As a predicate for its discussion of the issue, however, the majority states that the police may enter into an agreement that is enforceable against the district attorney. The majority *479writes: “Appellant’s first claim asks us to hold that the Commonwealth may be bound by the agreements entered into between ordinary policemen and criminal defendants. While such is precisely our ruling in [Stipetich] and [Scuilli ], we find this principle unavailing for the instant appellant.” Majority at 631 (citing Commonwealth v. Stipetich, 423 Pa.Super. 427, 621 A.2d 606 (1993); Commonwealth v. Scuilli, 423 Pa.Super. 453, 621 A.2d 620 (1993). What the majority recognizes as the precise ruling of Stipetich and Scuilli, however, is the precise issue that Stipetich declined to address: “Despite the arguments of the Commonwealth to the contrary, we deem unnecessary, to the disposition of this case, the exploration of whether ‘the police’ as an entity, have authority to enter into non-prosecution agreements.” Stipetich, 423 Pa.Super. at -, 621 A.2d at 608. See, Scuilli, 423 Pa.Super. at -, 621 A.2d at 625 (“more significant” than discussing the authority of the police to enter into non-prosecution agreements is whether defendant performed his end of bargain).

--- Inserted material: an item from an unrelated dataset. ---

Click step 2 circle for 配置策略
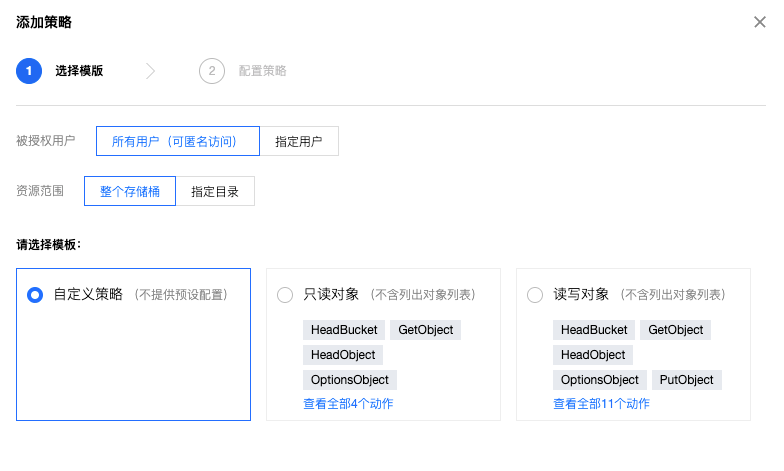 point(211,71)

In both Stipetich and Scuilli, the dissents note a concern that while a majority of this Court proclaims that it is not deciding whether the police have authority to enter into agreements that bind an unsuspecting district attorney, it effectively does so. After its interpretation of Stipetich and Scuilli here, this majority should “acknowledge the corn.”1
Enforcing a non-prosecution agreement entered into by a police officer without the district attorney’s knowledge essentially sanctions a usurpation of the district attorney’s legislatively ordained power to conduct all criminal prosecutions. Stipetich, 423 Pa.Super. at -, 621 A.2d at 614 (Olszewski, J., dissenting); Scuilli, 423 Pa.Super. at -, 621 A.2d at 629 (same); 16 Pa.S. § 4402(a). It seems that this Court, by vesting a trial judge with the discretion to dismiss charges against a defendant when he has been made an improper police promise, is disrupting a system of administering justice *480that, until Stipetich and its progeny, has been settled. I cannot join the majority to the extent that this is so.

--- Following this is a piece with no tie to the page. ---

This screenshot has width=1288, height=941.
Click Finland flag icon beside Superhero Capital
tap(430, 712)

In this case, the existence of an improper agreement between the police and Butler should only be relevant if appellant argues that evidence admitted into the trial was obtained unconstitutionally. Otherwise, the existence of an agreement is irrelevant since, in my opinion, it cannot form the basis for a dismissal of charges. Since the majority did not dismiss the charges against Butler on these grounds, but rather remanded for a new trial on the evidentiary matter, I most respectfully concur in the result.

. Congressman Charles A. Wickliffe of Kentucky, as quoted in: Funk, A Hog on Ice & Other Curious Expressions, Harper & Row, 1985; see Commonwealth v. Murray, 408 Pa.Super. 435, 444, 597 A.2d 111, 116 (1991) (Olszewski, J., concurring and dissenting).